Before finalizing optimization:

- [ ] SKILL.md frontmatter description is under 500 characters
- [ ] Quick Start section provides enough info for basic use
- [ ] All modules are listed in frontmatter `modules:` array
- [ ] `estimated_tokens` in frontmatter reflects actual measured value
- [ ] `progressive_loading: true` is set when modules exist
- [ ] No functionality lost - advanced content accessible via modules
- [ ] Token reduction target met (50%+ for large skills)

## Resources

- [Modular Skills](../modular-skills/SKILL.md) - Architecture patterns for skill decomposition
- **ADR 0004: Skill Description Budget** - The 2% budget rule scales with context window size (200k → ~16k chars, 1M → ~80k chars). Budget is split across all loaded skills. `SLASH_COMMAND_TOOL_CHAR_BUDGET` env var overrides the default.
- **Context Optimization** (`Skill(conserve:context-optimization)`) - MECW principles: measure context before acting, target 50% utilization, use progressive loading for large skills, prefer native tools over bash equivalents

Overview

This skill optimizes Claude Code plugin performance by minimizing token footprint and delivering content progressively. It applies token budgeting, progressive loading, and context-aware content delivery so plugins stay responsive in large-context environments. The result is lower context cost without losing functionality.

How this skill works

The skill inspects a skill descriptor to estimate token cost and enforces per-skill token budgets. It keeps essential content in a compact base file and moves detailed guidance into on-demand modules that load only when required.
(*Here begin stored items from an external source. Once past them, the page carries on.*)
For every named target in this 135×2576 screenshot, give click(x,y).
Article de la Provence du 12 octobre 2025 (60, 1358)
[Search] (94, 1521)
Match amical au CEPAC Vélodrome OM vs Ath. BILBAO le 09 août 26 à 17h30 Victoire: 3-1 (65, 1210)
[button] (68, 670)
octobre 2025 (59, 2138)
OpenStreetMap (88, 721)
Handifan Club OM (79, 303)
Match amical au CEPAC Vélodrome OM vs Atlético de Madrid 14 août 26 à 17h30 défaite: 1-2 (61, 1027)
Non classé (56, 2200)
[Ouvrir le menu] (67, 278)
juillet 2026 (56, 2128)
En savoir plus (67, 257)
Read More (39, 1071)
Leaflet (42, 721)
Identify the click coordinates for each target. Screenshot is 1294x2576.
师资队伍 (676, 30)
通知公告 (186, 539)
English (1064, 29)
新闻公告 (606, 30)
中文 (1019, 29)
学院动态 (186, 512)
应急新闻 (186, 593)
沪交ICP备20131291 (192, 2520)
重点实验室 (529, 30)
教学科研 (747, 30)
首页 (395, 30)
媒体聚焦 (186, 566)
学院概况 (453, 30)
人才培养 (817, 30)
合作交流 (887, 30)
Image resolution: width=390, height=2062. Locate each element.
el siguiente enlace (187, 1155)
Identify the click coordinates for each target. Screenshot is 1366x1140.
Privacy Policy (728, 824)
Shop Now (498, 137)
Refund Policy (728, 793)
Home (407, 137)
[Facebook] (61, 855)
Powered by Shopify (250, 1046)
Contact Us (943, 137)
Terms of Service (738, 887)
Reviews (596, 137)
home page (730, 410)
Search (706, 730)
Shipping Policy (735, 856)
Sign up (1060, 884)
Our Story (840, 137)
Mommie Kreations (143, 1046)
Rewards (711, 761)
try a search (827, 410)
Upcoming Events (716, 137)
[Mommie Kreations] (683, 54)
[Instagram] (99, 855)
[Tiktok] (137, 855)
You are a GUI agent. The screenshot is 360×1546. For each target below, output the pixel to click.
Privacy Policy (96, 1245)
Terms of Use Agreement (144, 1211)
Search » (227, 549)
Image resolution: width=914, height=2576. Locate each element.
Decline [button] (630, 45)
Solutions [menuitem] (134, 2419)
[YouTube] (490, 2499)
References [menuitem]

The system monitors estimated tokens, flags oversize content, and validates reductions after restructuring.

When to use it

Designing or refactoring skills that exceed ~800 tokens
Auditing token consumption across multiple skills
Reducing context footprint for multi-skill workflows
Implementing progressive or lazy loading for complex skills
Enforcing per-skill token budgets in large-context deployments

Best practices

Keep the base descriptor lean: frontmatter, overview, and a short quick start (target 300–500 tokens).
Enable progressive loading and list modules in frontmatter so deep content loads only on demand.
Measure tokens before and after changes; aim for a 50%+ reduction for large skills.
Move examples, edge cases, and advanced patterns into modules or separate files.
Use concise rules and tables instead of long prose; remove duplicated content and verbose explanations.

Example use cases

Refactor a multifunctional plugin into a compact base plus modular advanced guides.
Audit an ecosystem of skills and rebalance per-skill budgets to fit a 200k or 1M token context window.
Implement conditional loading where advanced examples fetch only when user asks for them.
Convert verbose onboarding docs into a short quick start and separate step-by-step modules.
Validate a skill’s token estimate automatically during CI to prevent regressions.

FAQ

What token targets should I aim for per skill?

Target 300–500 tokens for standard skills; use progressive loading when content approaches 800+ tokens.

How do I verify reductions after refactoring?

Re-measure estimated tokens with the provided validator and confirm the descriptor reflects the new estimate and modules are listed in frontmatter.